PREMIER ISSUE December 2001    Profile: Pat Fish

Pat Fish, proprietor of Tattoo Santa Barbara, has been called the "Celtic Queen of the West Coast." Her slogan - "Be art : Get a tattoo!" - sums up her approach to her chosen field, as she works tirelessly to convey her love for traditional Irish knotwork and skin decoration to the public.

    Pat started out in academics, graduating from the University of California at Santa Barbara in 1979 with degrees in Studio Art and Film Studies. For a while she taught art for the Adult Education Department, but even then she yearned to be a tattoo artist.

   Finally, when she turned 30, Pat decided that she wanted to do art full-time, and tattooing fit the pen-and-ink technique she preferred. So she got her first tattoo from Cliff Raven, who became her mentor and instructed her in the attitude and craft necessary to do the job. Her skill gradually opened doors for her that her gender had kept closed in earlier years: "In the years since," she reports, I have been extremely fortunate to have had friendships with many of the greats in the industry, and I consider them worthy role models I want to grow up to be like!"

    Her current profession has turned out to be all that she hoped for and more. Pat considers herself very fortunate that her website brings in almost all of her clients, so she is able to specialize: "The forms of Celtic art are so varied, and the representationalism to loose, that I can make them turn and twist to fit the individual's body and whim.
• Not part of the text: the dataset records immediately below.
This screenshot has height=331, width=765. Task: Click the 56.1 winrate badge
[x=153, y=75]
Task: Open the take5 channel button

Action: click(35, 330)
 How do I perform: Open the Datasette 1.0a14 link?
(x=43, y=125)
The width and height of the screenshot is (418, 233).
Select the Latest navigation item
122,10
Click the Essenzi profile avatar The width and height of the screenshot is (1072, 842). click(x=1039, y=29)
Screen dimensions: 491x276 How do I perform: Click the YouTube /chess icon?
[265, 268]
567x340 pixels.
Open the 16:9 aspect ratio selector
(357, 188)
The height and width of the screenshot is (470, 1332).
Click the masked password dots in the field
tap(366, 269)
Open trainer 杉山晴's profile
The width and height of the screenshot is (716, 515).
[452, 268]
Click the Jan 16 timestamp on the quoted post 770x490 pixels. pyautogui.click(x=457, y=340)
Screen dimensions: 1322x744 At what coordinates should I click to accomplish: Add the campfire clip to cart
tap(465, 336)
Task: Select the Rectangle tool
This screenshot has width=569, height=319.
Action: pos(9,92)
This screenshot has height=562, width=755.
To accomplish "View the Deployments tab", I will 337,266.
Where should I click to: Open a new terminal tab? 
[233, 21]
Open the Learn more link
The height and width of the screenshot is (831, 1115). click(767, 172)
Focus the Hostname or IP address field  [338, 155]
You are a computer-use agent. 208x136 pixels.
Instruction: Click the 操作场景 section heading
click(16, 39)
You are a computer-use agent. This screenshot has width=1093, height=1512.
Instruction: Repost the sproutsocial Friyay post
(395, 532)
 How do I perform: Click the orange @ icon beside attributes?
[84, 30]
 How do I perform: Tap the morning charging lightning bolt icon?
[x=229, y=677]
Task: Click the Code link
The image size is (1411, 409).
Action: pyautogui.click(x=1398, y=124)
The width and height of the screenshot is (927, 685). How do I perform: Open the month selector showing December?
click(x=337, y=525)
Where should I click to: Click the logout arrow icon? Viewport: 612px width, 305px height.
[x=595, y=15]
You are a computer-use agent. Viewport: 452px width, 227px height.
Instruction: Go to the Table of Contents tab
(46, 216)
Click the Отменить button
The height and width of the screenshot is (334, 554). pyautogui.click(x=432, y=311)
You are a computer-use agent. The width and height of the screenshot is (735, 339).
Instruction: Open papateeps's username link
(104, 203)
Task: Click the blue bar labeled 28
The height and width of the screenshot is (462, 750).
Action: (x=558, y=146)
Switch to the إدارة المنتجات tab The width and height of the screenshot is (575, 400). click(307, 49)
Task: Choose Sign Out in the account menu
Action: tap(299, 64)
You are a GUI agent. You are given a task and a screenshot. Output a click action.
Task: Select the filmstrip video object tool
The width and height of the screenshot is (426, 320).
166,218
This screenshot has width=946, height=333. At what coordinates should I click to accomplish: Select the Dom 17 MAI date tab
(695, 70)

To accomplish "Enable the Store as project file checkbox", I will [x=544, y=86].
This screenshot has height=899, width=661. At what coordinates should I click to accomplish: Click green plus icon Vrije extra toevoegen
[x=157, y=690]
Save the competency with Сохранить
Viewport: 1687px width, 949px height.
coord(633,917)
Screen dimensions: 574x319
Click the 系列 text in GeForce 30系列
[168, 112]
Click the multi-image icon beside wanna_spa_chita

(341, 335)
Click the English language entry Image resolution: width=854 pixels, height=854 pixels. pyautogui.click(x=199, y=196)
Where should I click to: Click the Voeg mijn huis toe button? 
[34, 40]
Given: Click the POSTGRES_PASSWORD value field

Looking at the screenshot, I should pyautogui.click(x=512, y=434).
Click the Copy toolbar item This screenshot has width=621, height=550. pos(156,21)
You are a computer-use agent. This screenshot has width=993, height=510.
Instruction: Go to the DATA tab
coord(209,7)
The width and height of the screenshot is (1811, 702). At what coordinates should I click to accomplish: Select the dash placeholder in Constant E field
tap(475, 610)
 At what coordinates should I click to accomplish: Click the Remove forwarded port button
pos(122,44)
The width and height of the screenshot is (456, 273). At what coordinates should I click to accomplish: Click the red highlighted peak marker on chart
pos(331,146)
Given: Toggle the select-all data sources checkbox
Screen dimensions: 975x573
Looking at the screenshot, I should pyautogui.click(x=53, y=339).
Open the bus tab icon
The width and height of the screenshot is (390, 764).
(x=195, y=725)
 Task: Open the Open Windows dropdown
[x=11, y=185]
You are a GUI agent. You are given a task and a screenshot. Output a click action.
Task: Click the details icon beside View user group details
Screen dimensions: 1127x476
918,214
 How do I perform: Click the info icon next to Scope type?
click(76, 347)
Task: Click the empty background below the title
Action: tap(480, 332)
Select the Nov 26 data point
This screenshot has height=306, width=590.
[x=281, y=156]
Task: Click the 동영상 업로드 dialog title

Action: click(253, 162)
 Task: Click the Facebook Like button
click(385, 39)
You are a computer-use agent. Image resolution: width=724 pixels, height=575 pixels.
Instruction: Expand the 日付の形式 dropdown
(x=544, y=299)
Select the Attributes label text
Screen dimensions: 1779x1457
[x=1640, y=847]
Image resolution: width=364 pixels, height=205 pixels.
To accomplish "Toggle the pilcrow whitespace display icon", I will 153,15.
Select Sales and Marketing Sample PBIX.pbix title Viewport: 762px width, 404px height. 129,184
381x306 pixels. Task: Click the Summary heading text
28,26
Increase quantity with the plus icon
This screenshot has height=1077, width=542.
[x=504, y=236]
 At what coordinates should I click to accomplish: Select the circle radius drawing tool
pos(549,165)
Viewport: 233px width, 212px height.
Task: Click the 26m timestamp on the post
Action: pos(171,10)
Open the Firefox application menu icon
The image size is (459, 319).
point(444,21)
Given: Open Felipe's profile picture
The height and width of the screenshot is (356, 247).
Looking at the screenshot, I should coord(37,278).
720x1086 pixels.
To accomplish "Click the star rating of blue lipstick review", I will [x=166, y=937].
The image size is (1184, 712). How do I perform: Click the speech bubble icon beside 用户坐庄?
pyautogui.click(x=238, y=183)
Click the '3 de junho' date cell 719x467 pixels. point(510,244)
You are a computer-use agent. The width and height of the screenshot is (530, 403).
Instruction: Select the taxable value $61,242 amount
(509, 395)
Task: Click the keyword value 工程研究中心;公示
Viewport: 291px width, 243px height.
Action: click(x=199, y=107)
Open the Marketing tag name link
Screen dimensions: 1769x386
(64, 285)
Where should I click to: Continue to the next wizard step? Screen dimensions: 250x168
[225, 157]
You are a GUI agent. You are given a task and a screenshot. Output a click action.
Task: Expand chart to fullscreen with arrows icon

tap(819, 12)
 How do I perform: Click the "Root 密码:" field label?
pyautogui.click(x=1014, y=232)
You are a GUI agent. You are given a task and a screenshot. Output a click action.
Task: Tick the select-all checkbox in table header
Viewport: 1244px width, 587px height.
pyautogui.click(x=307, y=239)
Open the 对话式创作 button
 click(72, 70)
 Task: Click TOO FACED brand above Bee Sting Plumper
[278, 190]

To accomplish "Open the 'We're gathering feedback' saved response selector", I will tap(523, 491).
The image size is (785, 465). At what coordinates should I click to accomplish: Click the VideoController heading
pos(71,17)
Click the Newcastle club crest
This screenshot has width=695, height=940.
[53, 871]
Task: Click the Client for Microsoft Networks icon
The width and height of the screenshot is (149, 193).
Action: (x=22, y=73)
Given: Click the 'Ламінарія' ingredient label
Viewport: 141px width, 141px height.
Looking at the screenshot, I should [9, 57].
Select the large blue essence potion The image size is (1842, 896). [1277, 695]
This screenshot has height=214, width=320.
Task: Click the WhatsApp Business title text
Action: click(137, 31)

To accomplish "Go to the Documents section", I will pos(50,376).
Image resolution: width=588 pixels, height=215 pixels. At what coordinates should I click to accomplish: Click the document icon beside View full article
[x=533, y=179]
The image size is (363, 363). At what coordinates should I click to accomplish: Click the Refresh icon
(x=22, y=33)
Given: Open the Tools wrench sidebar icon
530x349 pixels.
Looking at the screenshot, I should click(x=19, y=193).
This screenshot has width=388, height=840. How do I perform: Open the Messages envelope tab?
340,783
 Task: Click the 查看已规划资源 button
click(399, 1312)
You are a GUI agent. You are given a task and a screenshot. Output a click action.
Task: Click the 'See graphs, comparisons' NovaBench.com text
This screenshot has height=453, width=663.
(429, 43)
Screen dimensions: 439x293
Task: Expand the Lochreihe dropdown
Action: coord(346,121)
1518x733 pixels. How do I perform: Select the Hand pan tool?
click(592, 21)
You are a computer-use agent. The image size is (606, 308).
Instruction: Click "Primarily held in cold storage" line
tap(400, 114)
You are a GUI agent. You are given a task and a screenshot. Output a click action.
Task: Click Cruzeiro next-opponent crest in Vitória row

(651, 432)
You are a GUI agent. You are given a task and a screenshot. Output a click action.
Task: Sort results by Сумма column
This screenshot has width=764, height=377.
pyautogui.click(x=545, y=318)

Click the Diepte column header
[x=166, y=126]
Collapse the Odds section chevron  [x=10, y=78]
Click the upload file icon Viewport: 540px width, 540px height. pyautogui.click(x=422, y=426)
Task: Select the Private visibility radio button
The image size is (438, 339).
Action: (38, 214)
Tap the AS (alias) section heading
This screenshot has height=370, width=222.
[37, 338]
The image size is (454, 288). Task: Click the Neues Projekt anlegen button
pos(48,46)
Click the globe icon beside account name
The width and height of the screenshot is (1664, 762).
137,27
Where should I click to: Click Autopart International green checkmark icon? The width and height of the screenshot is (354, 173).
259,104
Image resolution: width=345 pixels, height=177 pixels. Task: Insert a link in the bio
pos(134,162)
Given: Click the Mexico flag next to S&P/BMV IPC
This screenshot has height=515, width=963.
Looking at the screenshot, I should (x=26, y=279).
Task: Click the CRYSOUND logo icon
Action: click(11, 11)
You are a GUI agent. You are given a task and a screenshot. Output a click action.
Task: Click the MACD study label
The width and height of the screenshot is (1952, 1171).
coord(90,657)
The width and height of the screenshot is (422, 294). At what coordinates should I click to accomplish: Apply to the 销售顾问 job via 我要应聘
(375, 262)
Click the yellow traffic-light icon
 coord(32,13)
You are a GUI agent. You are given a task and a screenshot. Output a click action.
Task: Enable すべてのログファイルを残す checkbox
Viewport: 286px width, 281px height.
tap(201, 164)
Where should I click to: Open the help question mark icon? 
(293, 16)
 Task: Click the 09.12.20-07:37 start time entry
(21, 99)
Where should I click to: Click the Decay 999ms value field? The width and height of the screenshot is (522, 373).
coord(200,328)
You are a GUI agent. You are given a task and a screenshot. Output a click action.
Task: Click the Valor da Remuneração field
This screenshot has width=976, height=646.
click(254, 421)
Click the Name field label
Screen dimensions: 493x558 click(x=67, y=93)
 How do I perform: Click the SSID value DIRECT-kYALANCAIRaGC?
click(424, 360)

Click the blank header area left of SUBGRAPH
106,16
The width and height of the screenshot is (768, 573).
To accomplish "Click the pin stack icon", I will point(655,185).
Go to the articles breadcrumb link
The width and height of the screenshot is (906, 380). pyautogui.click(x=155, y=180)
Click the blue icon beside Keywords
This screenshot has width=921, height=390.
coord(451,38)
It is endlessly fascinating and challenging."

    Last year, Pat began a particularly challenging work that is her favorite piece so far. "I did a set of wings that span across a woman's back and down her arms, and the kinetics are especially lovely," she says. "It was an excellent collaboration with a client who was willing to get a large and complex piece that took many sessions and still has some work to go." A picture of the subject is on Pat's website, and an article about the symbolism behind it is available in the archives of the online magazine Eclecticity. 

The wildest tattoo she ever did? "How about a backpiece of the Goddess Kali the Destroyer, done as a hula girl with a skirt of snakes and eight arms holding implements of grievous harm? I think of tattoos as externalization of aesthetics and that Sick Boy had some real issues!"

    Pat's favorite designs are those that work WITH the body, "so that they use the volume as well as the surface. And I prefer to take the interlaced knotworks of the ancient illuminated manuscripts and make them come alive in the skins of modern Celts.

    Pats advice for those who would like to become tattoo artists? "Learn how to draw first, then get the best tattoo artist you can find to put your designs on you. Try to find an artist you really click with and offer to be very helpful in exchange for being taught the secrets of the trade. It is still a guild trade, and needs to be taught through an apprenticeship."

    Pat continues to find immense personal fulfillment in her career. The profession "gives me daily challenges, constant artistic inspiration, and the wonderful feeling of accomplishment that knowing I have improved someone forever gives. It is a splendid way to make a living. I consider myself an agent of completion, helping people to add to their bodies something that will make them feel enhanced. A thing of beauty is a joy forever."